In this situation, a switch...case statement is preferred as #Ondrej has explained.
I can think of at least two alternative ways to simulating a dice roll (which it appears you are trying to do:
Use consecutive values for each option:
if (prand >= 1 && prand <= 8) {
// ...
} else if (prand >= 9 && prand <= 13) {
// ...
} else if (prand >= 14 && prand <= 17) {
// ...
} else if (prand >= 18 && prand <= 20) {
// ...
} else {
// Print an error message
}
Store the different possibilities in a std::list<std::set<int>>. Then you can iterate over the sets in the list and use the std::set.contains() method to check if the current set contains the value. This has the advantage of scalability. For example, it makes it easier to code the choices for 1d100 or other dice rolls with a large number of possible values.
If it is "C" then You are testing the result of a comma operator. So the result of prand == 1,5,9,10,14,15,19,20, is the last element (BTW the first element is prand == 1). It is 20 which is always true.
I would suggest to build an array and check its elements...

■ Set exercise: Resume the forum thread about testing a dice-roll value against several numbers, starting right after its final sentence.

■ Dataset entries:
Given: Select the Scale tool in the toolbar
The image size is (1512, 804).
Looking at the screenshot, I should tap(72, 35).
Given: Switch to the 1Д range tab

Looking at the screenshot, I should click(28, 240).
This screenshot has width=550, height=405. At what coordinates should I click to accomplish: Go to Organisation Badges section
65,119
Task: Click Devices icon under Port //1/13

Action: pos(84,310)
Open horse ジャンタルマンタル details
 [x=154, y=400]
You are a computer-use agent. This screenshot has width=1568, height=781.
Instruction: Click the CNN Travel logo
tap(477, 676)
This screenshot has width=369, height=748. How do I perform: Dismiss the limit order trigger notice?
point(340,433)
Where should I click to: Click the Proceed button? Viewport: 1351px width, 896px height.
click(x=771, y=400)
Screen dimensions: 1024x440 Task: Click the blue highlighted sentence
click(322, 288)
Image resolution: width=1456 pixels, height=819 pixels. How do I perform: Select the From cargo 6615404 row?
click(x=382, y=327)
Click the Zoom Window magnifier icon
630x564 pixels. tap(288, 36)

■ Written response:
enum Being_t {BEING_PENGUIN, BEING_TROLL, BEING_GOBLIN, BEING_WIZARD};
enum Being_t arr[20] = {BEING_PENGUIN, BEING_TROLL, BEING_GOBLIN, BEING_WIZARD,
BEING_PENGUIN, BEING_TROLL, BEING_GOBLIN, BEING_WIZARD, ...};
Then You can use a switch
srand(time(0));
prand = (rand() % 20);
switch (arr[prand]) {
case BEING_PENGUIN:
...
break;
...
}
You should use or's or switch statements. For example, with if
if (prand == 1 || prand == 5 || prand == 9 || prand == 10 || prand == 14|| prand == 15|| prand == 19|| prand == 20)
{
// your code here
}
and with switch
switch (prand)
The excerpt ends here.